Muy pocas películas pueden transmitir  con contundencia, solidez y sencillez,  un tema de urgencia que se impone en las agendas mediáticas como “Fuocoammare: Fuego en el mar” (Italia, 2016) de Gianfranco Rosi, que triunfo en el último Festival Internacional de Cine de Berlín como mejor filme.

Rosi construye un relato potente sobre los movimientos migratorios, en este caso puntual sobre el de los inmigrantes que llegan de manera ilegal a Lampedusa en Italia, pero bien podría trasladarse esta mirada hacia otras latitudes, ya que la desesperación que muestran las imágenes son plausibles de ubicar en otras regiones en donde las diferencias sociales puedan abrir la posibilidad de los mismos.

El foco puesto en un niño, al igual que en la extraordinaria “Homeland (Iraq Year Zero)” de Abbas Fahdel, posibilita un tratamiento que, por momentos, evita trabajar directamente sobre la crudeza del diario accionar de las autoridades policiales de la zona para asistir a los cientos de miles de personas que diariamente, hacinados, llegan a la costa en busca de un futuro mejor.

En las rutinas del niño, hijo de un pescador, en el constante estímulo para el pueblo de un locutor, y en las tareas diarias de una anciana mujer “Fuocoammare…” va organizando su relato, una narración directa que coloca ante el lente una realidad que invita a la reflexión y la denuncia.

En la canción “Fuego en el mar” solicitada por una mujer para su sobrino, hay un paralelo hacia la búsqueda de un lugar que necesita que se siga fortaleciendo a pesar de los embates que desde el afuera el pueblo recibe.

Alejados de la globalización, los niños juegan con gomeras y recuperan su instinto en espacios abiertos inmensos llenos de vegetación. Allí luchan, se rien, hacen sus tareas, mientras que avanza la marea y con ella los cuerpos con los que convivirán en el corto plazo.

Entre el ir y venir el documental va consolidando su apuesta y propuesta, una dolorosa construcción sobre la otredad, la que, exiliándose de lugares tan disímiles como Nigeria o Siria, y que aún sin saber cuál será el destino al que llegarán, deciden pagar grandes sumas de dinero para poder escapar.

El mar, fuente para los lampedusanos de trabajo, pero en este caso para los migrantes, el gigante que los fagocitará y los devolverá en otra instancia personal, es el espacio ideal para que Rosi observe y detalle todo lo que allí acontece.

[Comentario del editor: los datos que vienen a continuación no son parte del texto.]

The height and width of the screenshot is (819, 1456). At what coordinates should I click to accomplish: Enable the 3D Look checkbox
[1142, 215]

Si el niño se sube a un bote, es para que su padre lo inste a continuar con una profesión que heredará sin siquiera mediar la posibilidad de pensar otro futuro para él, y si los refugiados reciben a los especialistas que los asistirán y los llevarán a tierra firme, es porque saben que al menos un lugar mejor podrán encontrar para desarrollarse.

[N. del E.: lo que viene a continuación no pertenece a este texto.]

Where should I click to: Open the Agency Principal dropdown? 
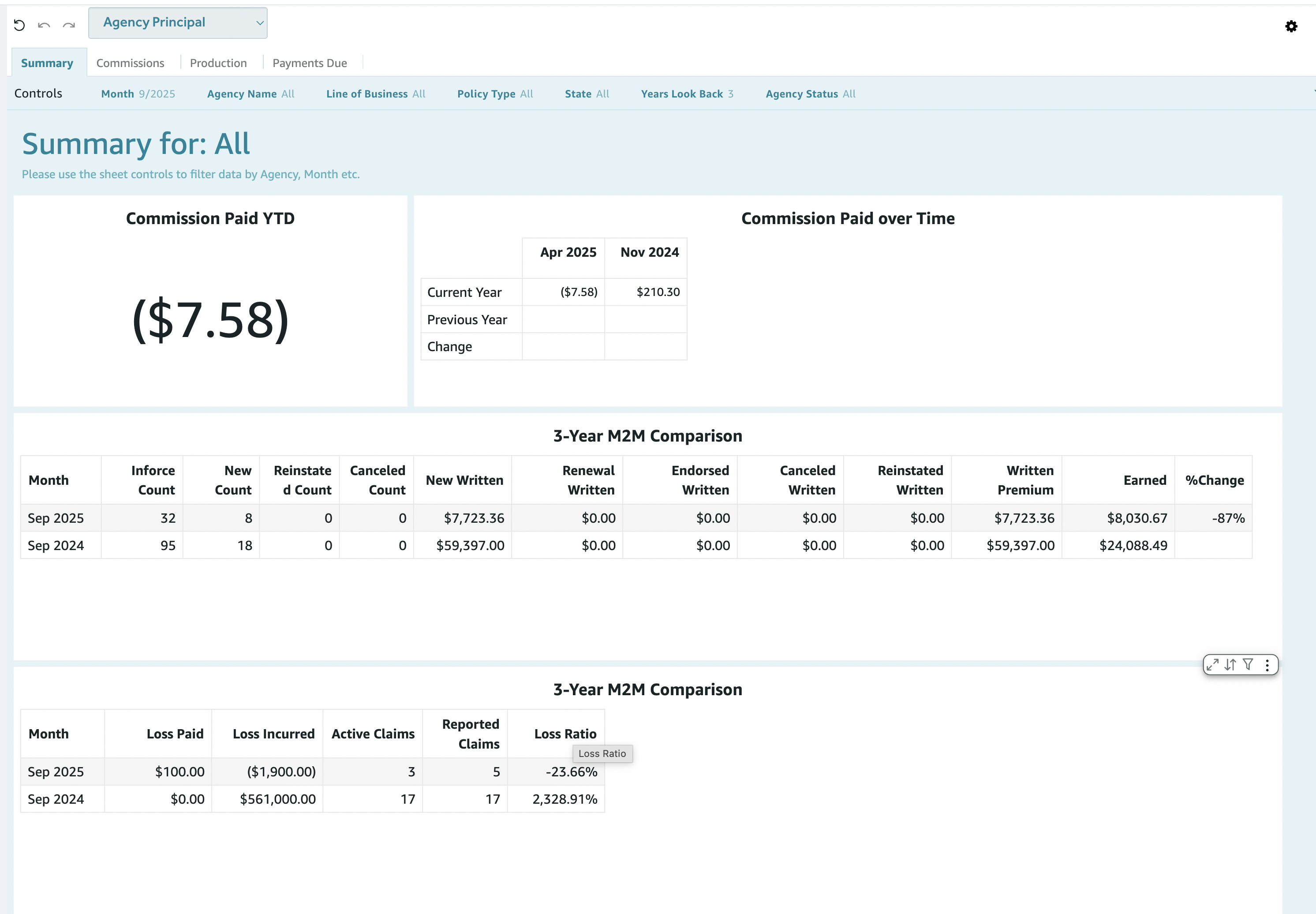(x=178, y=23)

Entre esos dos polos, en tensión, es en donde “Fuocoammare: Fuego en el mar” urde su tejido de sentido, uno que exige una pronta resolución, tan urgente como cada uno de esos cuerpos que inertes se apilan en la bodega del bote en el que se apresuraron a alejarse de su patria, en la que el hacinamiento y la desesperación terminó por darles un nuevo hogar, pero alejados de los otros.